Anyway, here’s the abstract:

Over the two centuries the corporation has become the dominant form of business organization, accounting for more productive assets than all other business forms combined. Yet the corporation is relatively young for a legal institution of such economic importance. As late as the middle of the nineteenth century, most business was still conducted through partnerships, with corporations active only in a few industries. Only in the ensuing decades did restrictions ease allowing the corporation to secure its economic dominance.

Commentators widely attribute the corporation’s success to a set of features thought to be unique to the corporation, including limited liability, transferable shares, centralized management, and entity shielding.

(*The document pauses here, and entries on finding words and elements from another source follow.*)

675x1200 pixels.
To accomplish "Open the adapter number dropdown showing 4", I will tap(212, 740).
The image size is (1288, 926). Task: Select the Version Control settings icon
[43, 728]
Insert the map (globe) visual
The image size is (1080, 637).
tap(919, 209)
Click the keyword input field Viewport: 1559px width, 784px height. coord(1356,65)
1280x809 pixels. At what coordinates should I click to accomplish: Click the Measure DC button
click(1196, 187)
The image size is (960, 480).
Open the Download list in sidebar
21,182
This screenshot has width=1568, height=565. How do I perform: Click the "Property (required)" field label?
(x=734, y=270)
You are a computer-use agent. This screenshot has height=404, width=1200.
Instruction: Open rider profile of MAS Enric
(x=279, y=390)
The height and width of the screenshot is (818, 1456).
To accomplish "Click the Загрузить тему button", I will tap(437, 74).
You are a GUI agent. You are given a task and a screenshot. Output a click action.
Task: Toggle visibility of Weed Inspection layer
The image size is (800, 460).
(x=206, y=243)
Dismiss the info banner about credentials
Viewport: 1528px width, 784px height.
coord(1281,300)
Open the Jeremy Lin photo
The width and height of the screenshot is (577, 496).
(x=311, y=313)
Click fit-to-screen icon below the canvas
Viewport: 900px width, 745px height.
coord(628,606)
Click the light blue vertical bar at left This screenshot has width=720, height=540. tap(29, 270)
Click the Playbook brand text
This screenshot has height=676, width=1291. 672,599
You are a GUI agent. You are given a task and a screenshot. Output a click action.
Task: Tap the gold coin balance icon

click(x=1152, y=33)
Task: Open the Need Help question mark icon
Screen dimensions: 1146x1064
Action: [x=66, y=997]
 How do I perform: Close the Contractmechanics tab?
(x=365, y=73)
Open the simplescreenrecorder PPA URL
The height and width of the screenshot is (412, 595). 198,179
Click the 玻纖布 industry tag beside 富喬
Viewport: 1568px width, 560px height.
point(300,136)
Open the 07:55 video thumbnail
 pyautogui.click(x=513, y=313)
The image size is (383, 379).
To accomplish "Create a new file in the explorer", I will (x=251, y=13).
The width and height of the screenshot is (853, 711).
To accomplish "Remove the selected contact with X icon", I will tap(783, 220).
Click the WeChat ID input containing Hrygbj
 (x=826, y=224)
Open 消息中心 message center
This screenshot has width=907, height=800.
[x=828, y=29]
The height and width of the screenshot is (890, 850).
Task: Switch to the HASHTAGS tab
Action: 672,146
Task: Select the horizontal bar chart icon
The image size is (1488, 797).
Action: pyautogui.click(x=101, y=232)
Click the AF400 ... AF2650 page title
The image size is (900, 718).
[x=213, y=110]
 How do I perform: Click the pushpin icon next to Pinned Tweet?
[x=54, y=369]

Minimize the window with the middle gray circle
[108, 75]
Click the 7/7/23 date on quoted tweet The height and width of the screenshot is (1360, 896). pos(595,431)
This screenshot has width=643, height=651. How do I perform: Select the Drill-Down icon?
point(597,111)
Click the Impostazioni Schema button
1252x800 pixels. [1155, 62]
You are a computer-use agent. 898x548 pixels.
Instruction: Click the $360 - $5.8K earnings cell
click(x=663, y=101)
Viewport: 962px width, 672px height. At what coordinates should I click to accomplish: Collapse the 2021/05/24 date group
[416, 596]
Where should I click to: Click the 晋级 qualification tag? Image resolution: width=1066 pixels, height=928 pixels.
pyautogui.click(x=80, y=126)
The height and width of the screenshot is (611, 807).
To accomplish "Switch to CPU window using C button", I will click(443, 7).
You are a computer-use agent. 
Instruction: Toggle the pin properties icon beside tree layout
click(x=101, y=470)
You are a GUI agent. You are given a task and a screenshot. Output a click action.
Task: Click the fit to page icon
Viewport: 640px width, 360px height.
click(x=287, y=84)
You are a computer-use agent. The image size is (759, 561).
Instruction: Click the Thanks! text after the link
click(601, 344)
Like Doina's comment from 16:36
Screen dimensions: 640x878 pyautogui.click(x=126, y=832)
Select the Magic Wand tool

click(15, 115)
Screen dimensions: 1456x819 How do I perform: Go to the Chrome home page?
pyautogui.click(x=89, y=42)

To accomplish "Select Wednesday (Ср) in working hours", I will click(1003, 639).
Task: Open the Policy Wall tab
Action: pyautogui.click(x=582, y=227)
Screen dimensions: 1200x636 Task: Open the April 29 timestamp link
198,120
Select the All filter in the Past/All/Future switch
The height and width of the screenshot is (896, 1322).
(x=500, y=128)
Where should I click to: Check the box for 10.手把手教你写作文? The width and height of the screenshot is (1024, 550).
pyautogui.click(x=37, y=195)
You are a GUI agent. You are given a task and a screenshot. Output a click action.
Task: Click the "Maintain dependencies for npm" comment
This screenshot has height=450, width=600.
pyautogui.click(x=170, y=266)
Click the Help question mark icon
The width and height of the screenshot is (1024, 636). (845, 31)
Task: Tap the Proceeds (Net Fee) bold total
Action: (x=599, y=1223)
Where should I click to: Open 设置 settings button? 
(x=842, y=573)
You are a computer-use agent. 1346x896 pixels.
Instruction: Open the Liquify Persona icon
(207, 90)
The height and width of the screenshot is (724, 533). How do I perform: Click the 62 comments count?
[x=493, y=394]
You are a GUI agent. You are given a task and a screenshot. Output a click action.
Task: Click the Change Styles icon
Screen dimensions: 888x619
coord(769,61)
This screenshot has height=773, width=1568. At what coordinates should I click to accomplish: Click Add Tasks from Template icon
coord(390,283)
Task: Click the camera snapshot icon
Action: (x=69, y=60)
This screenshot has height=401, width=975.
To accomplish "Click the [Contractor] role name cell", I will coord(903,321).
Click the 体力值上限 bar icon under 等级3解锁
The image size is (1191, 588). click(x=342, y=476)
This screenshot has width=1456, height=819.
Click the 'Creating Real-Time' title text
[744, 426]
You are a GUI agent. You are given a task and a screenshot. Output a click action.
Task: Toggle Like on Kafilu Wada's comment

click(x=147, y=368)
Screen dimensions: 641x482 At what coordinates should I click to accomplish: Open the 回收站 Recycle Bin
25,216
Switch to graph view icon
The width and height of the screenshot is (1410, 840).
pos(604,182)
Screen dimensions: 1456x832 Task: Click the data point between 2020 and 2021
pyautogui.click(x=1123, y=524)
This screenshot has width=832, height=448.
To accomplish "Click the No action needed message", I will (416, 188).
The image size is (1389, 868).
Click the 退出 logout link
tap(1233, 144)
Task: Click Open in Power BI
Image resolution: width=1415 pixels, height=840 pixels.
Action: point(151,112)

Indeed, the consensus among economic and legal historians is that these essential corporate features created a unique economic entity that rapidly displaced the obsolete partnership.

This Article argues that these economic features were not unique to the corporation, nor did they first develop in the business corporation. Over many centuries, the maritime law developed a sophisticated system of business organization around the entity of the merchant ship, creating a framework of legal principles that operated as a proto-corporate law. Like modern corporate law, this maritime organizational law gave legal personality to the ship, limited liability, transferable shares, centralized management, and entity shielding. The resulting “sea corporations” were the closest to a modern corporation that was available continuously throughout the 17th through early 19th centuries in Europe and the United States.

The fact that maritime law developed all the most important features of corporate law offers important lessons for business organizational law itself. The parallel development of the same characteristics, with different and independent mechanisms, is strong evidence of the economic importance of the features of the modern corporation. The maritime law employed a unique device—the maritime lien—to achieve the same economic results as the nascent corporation. The key turn was the use of a property mechanism, rather than the contract mechanisms of partnership law, to implement in rem attributes. The vessel is property come to life in the eyes of the law, developing a form of legal personhood. Viewed in this broader context, the corporation is not a unique institutional solution to recurrent economic problems; it was a convenient vehicle for expanding and generalizing a set of economic solutions.

This new organizational theory of maritime law provides potentially important lessons for both maritime law and business organizations law. First, the theory provides a guiding principle for otherwise disorganized features of maritime law. It suggests that courts should explicitly interpret maritime law as a form of business entity law, keeping maritime law’s distinctive purposes, but drawing from the rich theoretical insights of law of other business associations to inform its unique institutions. At the same time, the long history of maritime law as business organization law provides hints for enduring challenges in corporate law, such as externalities of limited liability on involuntary creditors, such as tort creditors. Here, maritime law provides time-tested solutions, providing a system that provides priority for such creditors over contract creditors, solving one of corporate law’s most vexing problems.